Paris:Four Seasons George V, fleuri par Jeff Leatham
Le monde des hôtels de luxe fait rêver même les plus blasés. Une fois passées les imposantes portes, les bruits de la rue s’estompent, on pénètre dans un univers souvent hors du commun, un lieu à la fois clos et ouvert sur le monde, cosmopolite !J’aime y observer le manège des clients et du personnel, dans les lobbies, ces écrins de designers qui rivalisent de bouquets de fleurs spectaculaires ou de sculptures étonnantes. Pour moi, le hall d’un hôtel est une scène de théâtre, chaque nouvel arrivant semble endosser un rôle, plus ou moins consciemment : il y a ceux qui redressent la tête, et les timides qui la baissent en pressant le pas. Avant, on « descendait » dans un palace , expression surannée qui laisse bien imaginer le décorum qui entourait une arrivée à Hyères, première station balnéaire de la Côte d’Azur, ou sur les rivages des lacs italiens et suisses, les Berlines, l’amoncellement de malles siglées, le tourisme sans réservations en ligne ni Tripadvisor.
Aujourd’hui la technologie nous accueille dès la réception : des systèmes informatiques sophistiqués nous reconnaissent et gardent en mémoire nos vins préférés et notre journal du matin. Dans les chambres,on trouve, de plus en plus souvent, des tablettes digitales régissant à la fois les éclairages, les rideaux, mais aussi le service en chambre - il suffit de choisir ce que l’on veut manger et à quelle heure, en quelques pressions de l’index – ainsi que de nombreux services à l’intérieur comme à l’extérieur de l’hôtel.
Ce ne sont pourtant pas les prouesses technologiques que je retiens le plus de ces séjours, mais, par exemple, ce plan de Séoul marqué de traits de feutres multicolores et de post it, que m’avait préparé spécialement la jeune concierge de mon hôtel. Je garde les sourires, les regards – on enseigne dans les écoles hôtelières l’importance de regarder son interlocuteur dans les yeux -, les bonjours de chaque employé croisé au détour d’un couloir, la courtoisie partout présente. C’est surtout cela qui fait que l’on se sent bien lorsque l’on ressort d’un tel environnement, encore chargé de ces ondes positives.

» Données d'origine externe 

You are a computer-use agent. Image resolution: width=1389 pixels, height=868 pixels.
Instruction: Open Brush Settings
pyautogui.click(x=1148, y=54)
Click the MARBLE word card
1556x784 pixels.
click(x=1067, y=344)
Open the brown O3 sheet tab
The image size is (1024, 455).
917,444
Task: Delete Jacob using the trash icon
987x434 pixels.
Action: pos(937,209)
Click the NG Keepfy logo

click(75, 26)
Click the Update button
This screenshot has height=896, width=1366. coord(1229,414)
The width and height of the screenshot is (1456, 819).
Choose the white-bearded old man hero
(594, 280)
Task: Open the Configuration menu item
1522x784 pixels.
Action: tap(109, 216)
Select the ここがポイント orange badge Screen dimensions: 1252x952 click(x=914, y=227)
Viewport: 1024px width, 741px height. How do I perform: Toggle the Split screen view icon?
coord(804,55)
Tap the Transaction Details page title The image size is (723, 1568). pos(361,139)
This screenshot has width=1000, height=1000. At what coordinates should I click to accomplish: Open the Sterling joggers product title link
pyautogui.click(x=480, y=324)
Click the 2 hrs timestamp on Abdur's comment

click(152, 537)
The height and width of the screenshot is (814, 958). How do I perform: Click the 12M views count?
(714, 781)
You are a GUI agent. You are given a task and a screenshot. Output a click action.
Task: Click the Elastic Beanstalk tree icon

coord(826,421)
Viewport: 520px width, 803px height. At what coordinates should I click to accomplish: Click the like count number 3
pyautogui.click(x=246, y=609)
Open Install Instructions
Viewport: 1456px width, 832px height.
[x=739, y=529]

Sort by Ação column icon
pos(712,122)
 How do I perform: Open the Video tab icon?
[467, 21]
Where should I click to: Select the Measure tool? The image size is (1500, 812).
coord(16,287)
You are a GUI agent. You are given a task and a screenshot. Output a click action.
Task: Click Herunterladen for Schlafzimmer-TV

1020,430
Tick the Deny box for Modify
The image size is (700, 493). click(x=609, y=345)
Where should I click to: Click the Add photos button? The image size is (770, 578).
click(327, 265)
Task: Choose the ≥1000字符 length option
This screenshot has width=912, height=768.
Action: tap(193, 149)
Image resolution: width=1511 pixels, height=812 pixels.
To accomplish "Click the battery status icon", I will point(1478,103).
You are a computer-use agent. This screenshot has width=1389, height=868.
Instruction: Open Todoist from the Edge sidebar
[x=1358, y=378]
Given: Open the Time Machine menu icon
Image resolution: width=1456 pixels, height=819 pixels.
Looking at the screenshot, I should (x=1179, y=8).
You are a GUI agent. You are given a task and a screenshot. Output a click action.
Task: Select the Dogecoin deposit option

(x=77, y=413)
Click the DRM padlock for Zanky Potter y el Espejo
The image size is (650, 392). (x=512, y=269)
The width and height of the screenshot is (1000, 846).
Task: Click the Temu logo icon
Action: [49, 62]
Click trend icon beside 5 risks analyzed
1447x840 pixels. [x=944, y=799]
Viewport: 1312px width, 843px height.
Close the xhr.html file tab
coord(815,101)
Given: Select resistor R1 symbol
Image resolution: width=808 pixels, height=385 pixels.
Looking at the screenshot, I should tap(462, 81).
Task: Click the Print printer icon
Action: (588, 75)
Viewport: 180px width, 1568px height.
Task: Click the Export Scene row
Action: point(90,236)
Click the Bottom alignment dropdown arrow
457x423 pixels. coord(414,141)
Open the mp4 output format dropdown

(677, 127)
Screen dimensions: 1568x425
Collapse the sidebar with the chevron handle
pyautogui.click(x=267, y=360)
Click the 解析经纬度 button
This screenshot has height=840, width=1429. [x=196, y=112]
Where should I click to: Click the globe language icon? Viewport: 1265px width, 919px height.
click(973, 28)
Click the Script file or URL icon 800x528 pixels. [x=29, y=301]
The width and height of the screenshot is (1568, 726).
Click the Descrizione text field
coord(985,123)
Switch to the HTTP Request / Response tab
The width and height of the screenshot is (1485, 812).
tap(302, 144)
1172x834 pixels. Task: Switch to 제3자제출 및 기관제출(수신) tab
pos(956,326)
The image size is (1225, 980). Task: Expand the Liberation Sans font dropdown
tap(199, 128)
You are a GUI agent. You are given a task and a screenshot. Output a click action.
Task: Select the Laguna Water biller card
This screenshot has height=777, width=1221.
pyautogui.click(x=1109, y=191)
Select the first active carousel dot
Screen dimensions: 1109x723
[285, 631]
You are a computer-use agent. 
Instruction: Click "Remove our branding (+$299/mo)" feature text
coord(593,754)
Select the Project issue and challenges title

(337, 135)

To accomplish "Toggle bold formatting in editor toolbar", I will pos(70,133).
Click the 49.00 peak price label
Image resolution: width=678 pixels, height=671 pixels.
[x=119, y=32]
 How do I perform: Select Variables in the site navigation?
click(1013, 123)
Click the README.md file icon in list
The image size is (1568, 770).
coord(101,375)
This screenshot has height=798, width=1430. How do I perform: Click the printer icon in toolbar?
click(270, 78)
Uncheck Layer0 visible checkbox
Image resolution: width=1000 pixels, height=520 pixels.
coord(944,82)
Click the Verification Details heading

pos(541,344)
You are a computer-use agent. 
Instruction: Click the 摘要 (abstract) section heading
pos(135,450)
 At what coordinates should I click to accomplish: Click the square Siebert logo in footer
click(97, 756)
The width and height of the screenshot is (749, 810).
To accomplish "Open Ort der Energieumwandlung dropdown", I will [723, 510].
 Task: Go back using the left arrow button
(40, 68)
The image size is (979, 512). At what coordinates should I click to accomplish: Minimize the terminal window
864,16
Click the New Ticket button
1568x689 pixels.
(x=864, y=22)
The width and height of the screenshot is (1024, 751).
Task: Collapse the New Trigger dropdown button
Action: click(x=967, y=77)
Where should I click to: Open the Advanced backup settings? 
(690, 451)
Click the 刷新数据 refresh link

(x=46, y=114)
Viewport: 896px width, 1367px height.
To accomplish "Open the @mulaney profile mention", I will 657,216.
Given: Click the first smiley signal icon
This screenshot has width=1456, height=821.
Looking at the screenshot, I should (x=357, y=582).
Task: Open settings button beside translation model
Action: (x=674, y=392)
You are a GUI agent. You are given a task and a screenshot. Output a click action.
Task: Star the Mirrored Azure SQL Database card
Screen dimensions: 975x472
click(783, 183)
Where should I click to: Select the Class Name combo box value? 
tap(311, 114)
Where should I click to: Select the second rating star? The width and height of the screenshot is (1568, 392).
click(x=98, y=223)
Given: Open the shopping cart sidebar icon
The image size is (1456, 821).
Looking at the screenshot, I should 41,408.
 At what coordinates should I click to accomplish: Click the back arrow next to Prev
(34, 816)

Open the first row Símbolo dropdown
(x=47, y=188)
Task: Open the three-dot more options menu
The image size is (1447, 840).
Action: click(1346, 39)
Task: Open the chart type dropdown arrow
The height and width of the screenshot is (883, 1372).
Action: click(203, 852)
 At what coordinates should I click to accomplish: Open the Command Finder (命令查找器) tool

Le vrai luxe, ne serait-il pas, avant tout, cette chaleur humaine qui passe d’abord par le sourire, la distance la plus courte entre les gens, pour reprendre ce vieux slogan génial d’Austrian Airlines ? Et surtout cette attention envers l’autre, ce portier qui remarque ma toux et qui revient avec non seulement ma valise mais aussi une petite bouteille d’eau ?
Une écoute attentive, n’a pas besoin du cadre exclusif d’un palace pour réchauffer les cœurs. Ce luxe est gratuit, nous ne devrions jamais nous en priver et l’offrir sans compter à nos proches, et aussi aux autres; sur le trottoir, en souriant à un SDF qui demande autant – voire plus - notre considération que nos quelques euros. Croiser les regards de ceux qui n’ont aucun endroit où « descendre », leur parler. Hélas, nous ne pouvons pas prendre sous notre aile chaque famille qui grelotte sur les trottoirs glacés de nos villes: la tâche est immense, collective ! Mais à titre individuel, nous avons tous cette capacité de regarder l’être, au-delà du paraître, d’offrir la considération qui va droit au coeur et d’oublier un peu la technologie, en levant les yeux de nos portables pour voir ceux qui nous entourent. Nous en serons nous-mêmes gratifiés.